Install the driver suited to your OS and the version of your Chrome. We do recommend to use the latest version.
Set the environment variable CHROMEDRIVER_PATH in your .env file. This path must target the downloaded extracted driver.

You are ready to go.

Running the crawler#

Running pipenv shell will enable your virtual environment. From there, you can run one crawl with the following command:

$ ./docsearch run /path/to/your/config.json

Or from the Docker image:

$ ./docsearch docker:run /path/to/your/config.json

This will start the crawl. It extracts content from parsed pages and push the built records to Algolia.

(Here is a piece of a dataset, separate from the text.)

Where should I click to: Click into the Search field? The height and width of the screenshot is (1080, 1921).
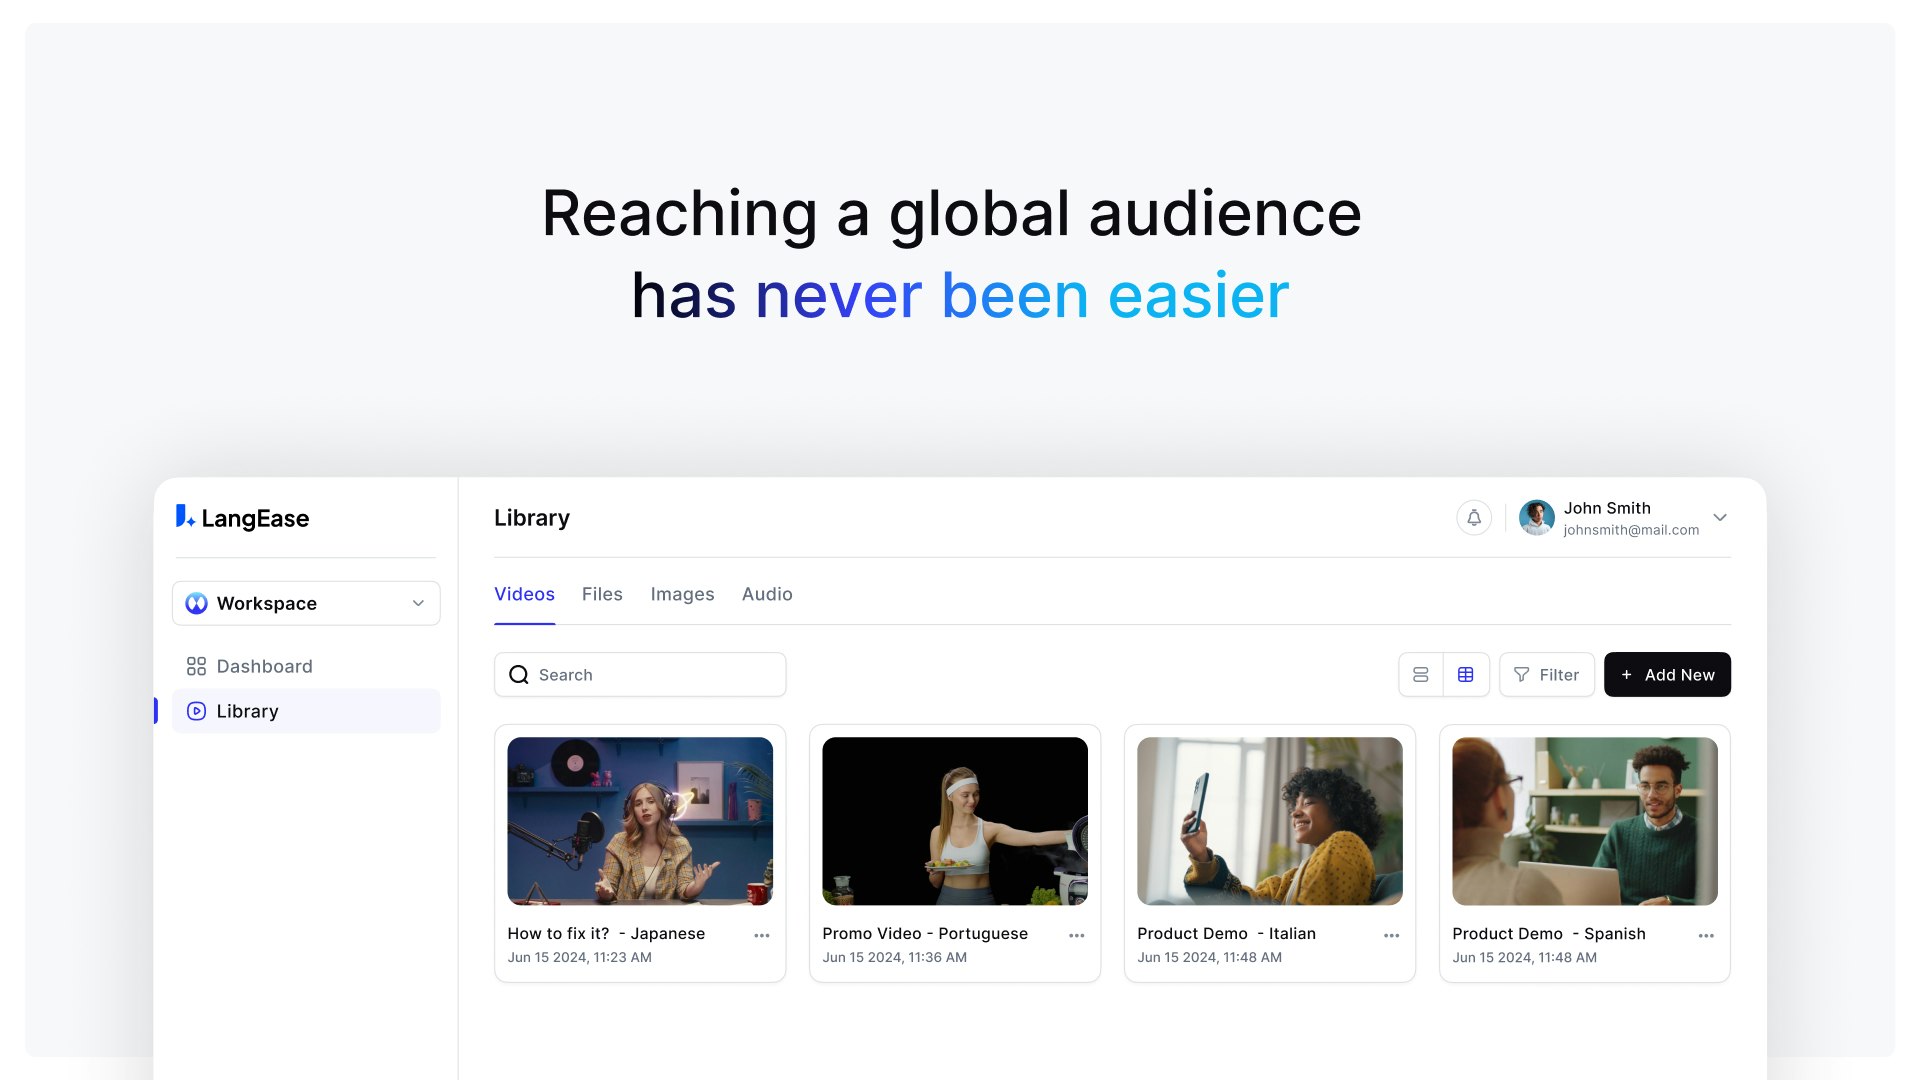coord(655,675)
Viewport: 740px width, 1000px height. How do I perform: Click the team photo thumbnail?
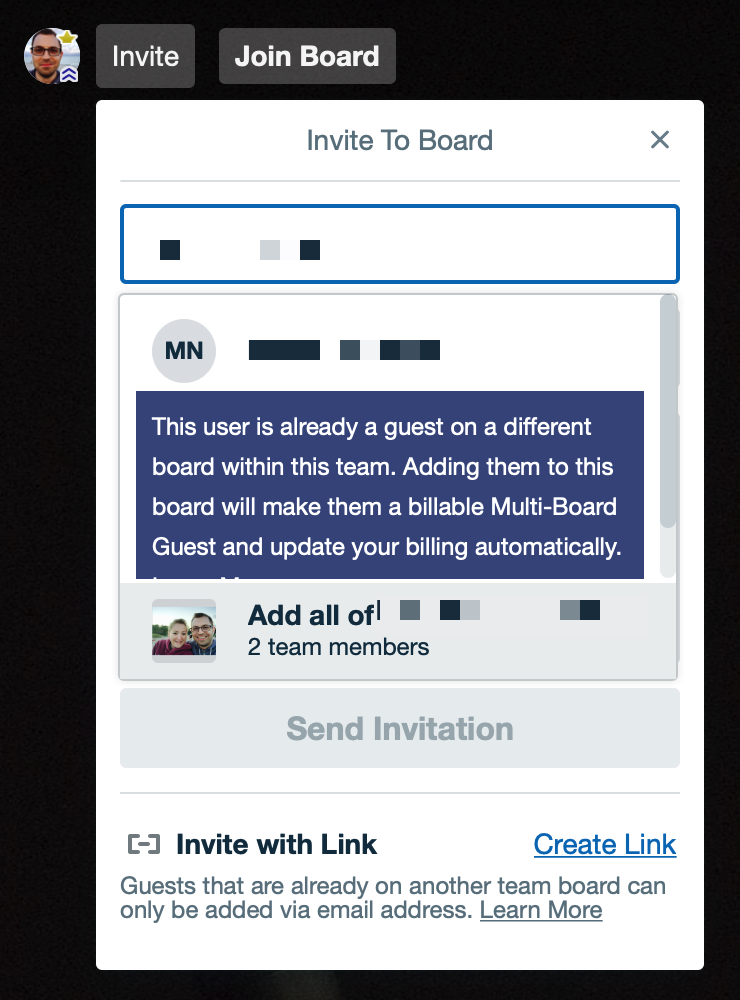pyautogui.click(x=184, y=631)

Create a new configuration#

To create a configuration, run ./docsearch bootstrap. A prompt will ask you for some information and will create a JSON configuration you can use as a base.

$ ./docsearch bootstrap
# Enter your documentation url
start url: http://www.example.com/docs/
# Pick another name, or press enter
index_name is example [enter to confirm]: <Enter>

=================
{
  "index_name": "example",
  "start_urls": [
    "http://www.example.com/docs/"
  ],
  "stop_urls": [],
  "selectors": {
    "lvl0": "FIXME h1",
    "lvl1": "FIXME h2",
    "lvl2": "FIXME h3",
    "lvl3": "FIXME h4",
    "lvl4": "FIXME h5",
    "lvl5": "FIXME h6",
    "text": "FIXME p, FIXME li"
  }
}
=================

Create a file from this text into a filename example.json, we'll use it later on to start the crawl. You can browse the list of live configurations.

Testing your results#

You can test your results by running ./docsearch playground. This will open a web page with a search input. You can do live tests against the indexed results.

Note that if the command fails (it can happen on non-Mac machines), you can get the same result by running a live server in the ./playground subdirectory.`

Integration#

Once you're satisfied with your config, you can integrate the dropdown menu in your website by following the instructions here.

The difference is that you'll also have to add the appId key to your docsearch() instance. Also don't forget to use a search API key here (in other words, not the write API key you used for the crawl).

docsearch({
  appId: '<APP_ID>', // Add your own Application ID
  apiKey: '<API_KEY>', // Set it to your own *search* API key
  […] // Other parameters are the same
});

Help#

You can run ./docsearch without any argument to see the list of all available commands.

Note that we use this command-line tool internally at Algolia to run the free hosted version, so you might not need all the listed commands.